POLECENIE. Zredaguj wpis o grudniowych lekturach od "Re: Jest grudzień" do "samego autora :)", zamieniając "Ostatnie Życzenie" na "Krew Elfów", i przytocz ten fragment ponownie.

POKAZANY TEKST.
■ ■ ■ ■ ■ ■ ■

Re: Jest grudzień 2011 i czytamy...

sob gru 10, 2011 7:56 pm

Ja obecnie skończyłem czytać "Ostatnie Życzenie" Andrzeja Sapkowskiego i zabieram się za ''Miecz Przeznaczenia'' tego samego autora :)
 
Awatar użytkownika
sanatok
Nowy użytkownik
Nowy użytkownik
Posty: 6
Rejestracja: sob gru 10, 2011 4:37 pm

Jest grudzień 2011 i czytamy...

sob gru 10, 2011 10:04 pm

Właśnie skończyłem Grabińskiego, i od jutra zabieram się za Accelerando, w końcu:)
 
Awatar użytkownika
Aszhe
Stały bywalec
Stały bywalec
Posty: 366
Rejestracja: pn paź 08, 2007 7:20 pm

Jest grudzień 2011 i czytamy...

■ ■ ■ ■ ■ ■ ■

SUROWE WIERSZE.

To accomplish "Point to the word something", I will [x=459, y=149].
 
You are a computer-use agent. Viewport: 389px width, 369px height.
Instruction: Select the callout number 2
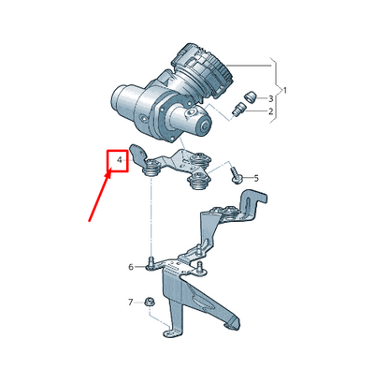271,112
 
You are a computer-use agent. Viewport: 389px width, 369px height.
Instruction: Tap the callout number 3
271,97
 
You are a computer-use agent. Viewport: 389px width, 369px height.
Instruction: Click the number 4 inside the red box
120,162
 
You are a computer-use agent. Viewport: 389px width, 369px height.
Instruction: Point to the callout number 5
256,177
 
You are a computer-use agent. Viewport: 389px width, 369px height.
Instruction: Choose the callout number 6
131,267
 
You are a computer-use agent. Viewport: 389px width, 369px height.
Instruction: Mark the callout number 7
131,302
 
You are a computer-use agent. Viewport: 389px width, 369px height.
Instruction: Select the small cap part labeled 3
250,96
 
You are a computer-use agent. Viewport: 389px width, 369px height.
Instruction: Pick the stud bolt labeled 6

■ ■ ■ ■ ■ ■ ■

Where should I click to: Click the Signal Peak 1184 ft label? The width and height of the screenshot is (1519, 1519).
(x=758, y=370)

■ ■ ■ ■ ■ ■ ■

GOTOWA ODPOWIEDŹ.
Re: Jest grudzień 2011 i czytamy...

sob gru 10, 2011 7:56 pm

Ja obecnie skończyłem czytać "Krew Elfów" Andrzeja Sapkowskiego i zabieram się za ''Miecz Przeznaczenia'' tego samego autora :)